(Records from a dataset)
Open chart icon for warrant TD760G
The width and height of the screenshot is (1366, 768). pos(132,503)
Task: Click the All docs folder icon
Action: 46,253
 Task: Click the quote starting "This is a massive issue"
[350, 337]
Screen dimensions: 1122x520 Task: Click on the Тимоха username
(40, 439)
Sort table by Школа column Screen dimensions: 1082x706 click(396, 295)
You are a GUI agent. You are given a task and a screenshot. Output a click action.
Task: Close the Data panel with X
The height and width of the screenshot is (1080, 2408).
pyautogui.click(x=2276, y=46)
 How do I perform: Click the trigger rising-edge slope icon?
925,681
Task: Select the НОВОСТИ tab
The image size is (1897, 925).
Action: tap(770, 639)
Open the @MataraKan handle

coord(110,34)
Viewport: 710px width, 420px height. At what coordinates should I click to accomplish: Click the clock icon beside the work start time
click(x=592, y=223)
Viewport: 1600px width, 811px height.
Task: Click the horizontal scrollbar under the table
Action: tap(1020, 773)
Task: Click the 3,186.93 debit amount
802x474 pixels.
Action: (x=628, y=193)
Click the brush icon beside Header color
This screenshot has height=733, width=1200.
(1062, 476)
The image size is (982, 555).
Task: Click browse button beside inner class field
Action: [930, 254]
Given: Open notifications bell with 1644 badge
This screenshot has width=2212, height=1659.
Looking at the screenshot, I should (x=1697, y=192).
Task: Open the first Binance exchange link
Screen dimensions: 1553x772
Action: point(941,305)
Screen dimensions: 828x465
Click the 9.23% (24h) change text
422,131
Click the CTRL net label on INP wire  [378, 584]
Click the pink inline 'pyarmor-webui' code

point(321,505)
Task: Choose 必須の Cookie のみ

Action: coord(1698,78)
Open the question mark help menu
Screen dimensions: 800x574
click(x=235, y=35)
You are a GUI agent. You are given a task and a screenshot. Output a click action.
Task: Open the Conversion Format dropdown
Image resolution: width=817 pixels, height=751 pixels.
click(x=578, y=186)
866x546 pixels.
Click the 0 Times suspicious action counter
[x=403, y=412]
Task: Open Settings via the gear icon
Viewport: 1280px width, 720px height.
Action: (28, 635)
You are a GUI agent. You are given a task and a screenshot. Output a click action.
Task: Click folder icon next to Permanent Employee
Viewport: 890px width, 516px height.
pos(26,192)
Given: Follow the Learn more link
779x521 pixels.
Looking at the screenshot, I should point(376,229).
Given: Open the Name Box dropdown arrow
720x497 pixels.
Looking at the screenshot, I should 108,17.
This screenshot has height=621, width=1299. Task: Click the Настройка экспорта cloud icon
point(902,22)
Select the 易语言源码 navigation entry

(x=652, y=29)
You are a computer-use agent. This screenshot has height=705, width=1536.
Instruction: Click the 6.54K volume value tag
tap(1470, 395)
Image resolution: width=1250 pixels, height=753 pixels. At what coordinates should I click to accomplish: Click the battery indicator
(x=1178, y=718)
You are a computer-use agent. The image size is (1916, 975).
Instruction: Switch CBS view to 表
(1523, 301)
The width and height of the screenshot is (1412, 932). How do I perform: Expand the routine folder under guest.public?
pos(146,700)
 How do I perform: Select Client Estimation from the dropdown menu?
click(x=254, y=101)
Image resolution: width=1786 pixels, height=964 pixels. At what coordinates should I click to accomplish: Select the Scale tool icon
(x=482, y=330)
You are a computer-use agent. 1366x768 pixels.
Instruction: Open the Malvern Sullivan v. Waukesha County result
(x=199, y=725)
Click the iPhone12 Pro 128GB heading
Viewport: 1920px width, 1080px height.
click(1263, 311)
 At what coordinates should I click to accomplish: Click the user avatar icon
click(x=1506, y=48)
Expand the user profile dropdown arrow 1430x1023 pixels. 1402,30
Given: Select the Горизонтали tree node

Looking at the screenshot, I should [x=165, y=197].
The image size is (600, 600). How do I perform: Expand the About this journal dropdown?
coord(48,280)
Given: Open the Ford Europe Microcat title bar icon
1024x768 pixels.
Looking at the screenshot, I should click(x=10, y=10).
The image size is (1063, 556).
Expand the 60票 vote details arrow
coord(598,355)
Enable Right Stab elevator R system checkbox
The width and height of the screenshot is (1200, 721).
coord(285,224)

Exercise brief:
Lines that hold the word "link" are the ones to copy from the entries above.

Completed task:
Task: Open the first Binance exchange link
Given: Follow the Learn more link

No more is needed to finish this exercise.